**Source data**
= Beginning of Section =

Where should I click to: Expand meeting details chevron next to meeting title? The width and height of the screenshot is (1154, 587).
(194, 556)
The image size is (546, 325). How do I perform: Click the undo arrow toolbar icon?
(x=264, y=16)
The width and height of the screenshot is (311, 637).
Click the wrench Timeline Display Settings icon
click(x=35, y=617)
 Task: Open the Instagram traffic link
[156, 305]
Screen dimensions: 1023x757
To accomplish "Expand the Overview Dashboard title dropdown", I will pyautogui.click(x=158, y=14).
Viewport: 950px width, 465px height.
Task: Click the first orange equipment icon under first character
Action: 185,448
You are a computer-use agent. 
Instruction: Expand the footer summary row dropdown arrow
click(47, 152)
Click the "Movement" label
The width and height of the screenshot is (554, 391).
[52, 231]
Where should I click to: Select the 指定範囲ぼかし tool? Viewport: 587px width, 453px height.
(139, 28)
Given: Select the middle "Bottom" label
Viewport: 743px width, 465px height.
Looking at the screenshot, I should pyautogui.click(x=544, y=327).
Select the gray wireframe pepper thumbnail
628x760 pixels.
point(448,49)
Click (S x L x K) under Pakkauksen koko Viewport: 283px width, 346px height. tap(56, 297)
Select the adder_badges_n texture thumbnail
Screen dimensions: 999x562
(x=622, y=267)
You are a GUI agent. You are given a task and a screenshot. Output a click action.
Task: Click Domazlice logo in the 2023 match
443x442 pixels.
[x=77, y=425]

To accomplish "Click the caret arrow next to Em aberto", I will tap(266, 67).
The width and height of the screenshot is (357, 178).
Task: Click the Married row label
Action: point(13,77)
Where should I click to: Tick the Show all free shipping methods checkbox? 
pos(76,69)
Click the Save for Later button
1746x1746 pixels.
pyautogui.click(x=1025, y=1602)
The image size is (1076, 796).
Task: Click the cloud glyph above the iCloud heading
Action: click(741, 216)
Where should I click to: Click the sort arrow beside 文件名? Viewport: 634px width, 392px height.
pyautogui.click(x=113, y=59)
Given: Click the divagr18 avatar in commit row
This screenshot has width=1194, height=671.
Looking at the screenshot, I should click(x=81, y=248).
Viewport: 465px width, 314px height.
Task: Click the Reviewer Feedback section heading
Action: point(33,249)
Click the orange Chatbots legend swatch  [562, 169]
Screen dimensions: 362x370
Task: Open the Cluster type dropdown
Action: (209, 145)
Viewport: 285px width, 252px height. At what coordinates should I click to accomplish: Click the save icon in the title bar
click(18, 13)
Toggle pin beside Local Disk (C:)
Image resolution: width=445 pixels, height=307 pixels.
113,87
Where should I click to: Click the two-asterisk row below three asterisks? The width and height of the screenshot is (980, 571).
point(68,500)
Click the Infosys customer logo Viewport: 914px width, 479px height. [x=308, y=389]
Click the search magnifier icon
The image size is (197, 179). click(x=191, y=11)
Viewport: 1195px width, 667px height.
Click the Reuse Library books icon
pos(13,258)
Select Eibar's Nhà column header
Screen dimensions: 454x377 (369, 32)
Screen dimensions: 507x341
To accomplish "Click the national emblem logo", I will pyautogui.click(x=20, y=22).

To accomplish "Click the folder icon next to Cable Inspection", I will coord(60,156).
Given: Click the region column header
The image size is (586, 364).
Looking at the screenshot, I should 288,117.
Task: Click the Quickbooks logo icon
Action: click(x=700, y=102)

= End of Section =

**Exercise description**
Some lines above hold the word "agent". Copy all of them.

**Written answer**
You are a computer-use agent. 
You are a GUI agent. You are given a task and a screenshot. Output a click action.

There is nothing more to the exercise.